La peur comme un appel salutaire au changement



Se tourner vers la littérature et la philosophie peut être une aide pour réfléchir à nos peurs. La littérature fantastique offre son cortège d’histoires qui donnent le frisson, elle fait trembler des pieds à la tête, donne des sueurs... En effet, la peur se vit plein corps, elle s’éprouve avec le corps. Elle serait une réaction à ce qui est incompréhensible, face à des repères devenus flous. Elle serait le résultat de ce qui dérange, parfois, pour notre bien. Apparitions étranges et phénomènes anormaux, fruits d’une imagination qui nous joue des tours, pourrait dire Pascal. De Gautier à Maupassant ou Nodier, que de récits où la raison perd la tête, où le corps manifeste la montée et la progression de ce sentiment, de ce malaise :
J’essayais de me raisonner. Je me sentais la volonté bien ferme de ne point avoir peur, mais il y avait en moi autre chose que ma volonté, et cette autre chose avait peur. Je me demandais ce que je pouvais redouter ; mon moi brave railla mon moi poltron, et jamais aussi bien que ce jour-là je ne saisis l’opposition des deux êtres qui sont en nous, l’un voulant, l’autre résistant, et chacun l’emportant à son tour.
Guy de Maupassant, Sur l’eau.

Le narrateur ne parvient pas à décrocher son ancre, un soir, dans son bateau, pour repartir dans le brouillard et est piégé par son imagination qui invente des fantômes. Victime de ses élucubrations donc. Rappelons que la littérature fantastique s’écrit toujours en des périodes d’incertitudes, en des temps d’entre-deux dans la société. La montée de la peur, pour un individu, pourrait fonctionner de la même façon : elle serait le signal que quelque chose est en train de se transformer, et que l’inconnu attire mais déroute. Elle nous signalerait qu’il y a lieu de se remettre en mouvement pour se transformer, soi ou sa vie. Il y aurait donc tout intérêt à l’écouter et à la décoder.
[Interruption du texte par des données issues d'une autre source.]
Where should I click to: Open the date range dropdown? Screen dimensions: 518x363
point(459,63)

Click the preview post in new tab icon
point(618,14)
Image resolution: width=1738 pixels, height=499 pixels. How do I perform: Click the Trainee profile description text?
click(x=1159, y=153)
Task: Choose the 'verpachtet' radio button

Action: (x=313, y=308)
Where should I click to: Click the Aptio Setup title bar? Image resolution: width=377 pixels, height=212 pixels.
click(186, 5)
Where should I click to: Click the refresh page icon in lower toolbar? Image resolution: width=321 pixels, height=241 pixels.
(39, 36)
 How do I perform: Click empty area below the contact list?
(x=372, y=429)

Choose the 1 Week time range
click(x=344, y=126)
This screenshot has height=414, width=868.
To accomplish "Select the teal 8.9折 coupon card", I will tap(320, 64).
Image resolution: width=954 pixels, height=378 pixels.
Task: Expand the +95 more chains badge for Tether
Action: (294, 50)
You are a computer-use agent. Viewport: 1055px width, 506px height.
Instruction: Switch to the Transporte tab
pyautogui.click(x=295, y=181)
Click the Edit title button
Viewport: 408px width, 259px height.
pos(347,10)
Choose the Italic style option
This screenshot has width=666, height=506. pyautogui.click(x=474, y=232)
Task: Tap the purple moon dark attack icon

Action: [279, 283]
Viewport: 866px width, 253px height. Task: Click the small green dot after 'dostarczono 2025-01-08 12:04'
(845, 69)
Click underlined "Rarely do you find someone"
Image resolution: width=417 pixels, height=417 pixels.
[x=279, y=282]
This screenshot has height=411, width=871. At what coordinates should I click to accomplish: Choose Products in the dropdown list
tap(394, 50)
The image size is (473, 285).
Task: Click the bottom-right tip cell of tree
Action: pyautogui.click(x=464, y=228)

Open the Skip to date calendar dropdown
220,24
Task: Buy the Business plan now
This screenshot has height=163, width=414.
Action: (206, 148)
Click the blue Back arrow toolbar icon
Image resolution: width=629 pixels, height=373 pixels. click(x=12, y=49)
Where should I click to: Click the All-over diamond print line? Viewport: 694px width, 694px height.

Faire la guerre à nos erreurs de jugement...
Faisons un petit tour du côté de l’Antiquité... Les stoïciens ont des choses intéressantes à nous dire sur la peur. Il s’agit pour eux d’apprendre à poser sur la vie un regard plus fondé, plus ajusté, pour éviter que ne se fabriquent nos craintes. Faire la peau au jugement faux, donc. Sénèque, dans ses Lettres à Lucilius, nous apprend à déconstruire notre peur de la mort, basée sur la fausse idée que nous en avons. Il rappelle simplement que « nous mourons tous les jours ». Autrement dit, nous devons progressivement modifier la manière dont nous nous représentons les choses, et déjà la crainte en elle-même, qui fait d’ailleurs peur à l’humain quand elle se présente. Premier acte, donc : refuser de considérer la crainte comme une bête malfaisante, poser un autre regard sur elle, et découvrir que derrière l’apparence de la bête, se cache quelqu’un d’autre. La prendre comme un bienfait qui pousse à se questionner, à comprendre ce qu’elle a à dire. Au programme, donc, dépoussiérage, remise en question de nos façons de considérer la vie, la mort, les autres et nous-mêmes. Invitation à une révision des idées reçues, des pensées préfabriquées parfois injectées en intraveineuse par les autres, la famille ou les discours ambiants. Se demander si nos pensées nous appartiennent en propre, ou si nous sommes restés imprégnés du « prêt-à-penser » familial ou sociétal. Chasse à la fabrique de la peur.

Naissance de la peur dissimulée sous le costume de la haine...
La peur peut offrir des apparences parfois trompeuses... Gageons que dans nos craintes, il arrive que ce soit la détestation, la haine qui soit à l’œuvre. Écoutons les mots de Nietzsche, dans Le Gai savoir : « La haine par contre égalise, met face à face, dans la haine il y a de l’honneur, dans la haine enfin, il y a de la crainte, une grande, une bonne part de crainte. » Cette haine qui sévit, individuellement et collectivement, doit être attaquée à la racine : avançons que dans la détestation de l’autre, c’est de la peur de soi qu’il est question. Bien des conflits individuels, et bien des guerres peuvent s’expliquer ainsi : l’autre étant considéré inconsciemment comme une menace, il s’agit de l’abattre, ou de posséder son territoire, pour tuer la peur de soi, basée sur l’absence de repère et l’insécurité intérieure. Haine de l’autre, d’une idéologie, de l’étranger, de tout ce qui est différent : ce n’est autre que le masque d’une insécurité douloureuse et d’une volonté de toute- puissance. Il importe ainsi de s’interroger sur soi-même, sur son degré de sécurité intérieure et donc de confiance et d’estime de soi, pour comprendre certaines peurs. Sinon, la haine pourra être leur costume d’emprunt, derrière lequel elles se dissimuleront. L’histoire illustre dramatiquement les carnages auxquels peut aboutir ce sentiment destructeur.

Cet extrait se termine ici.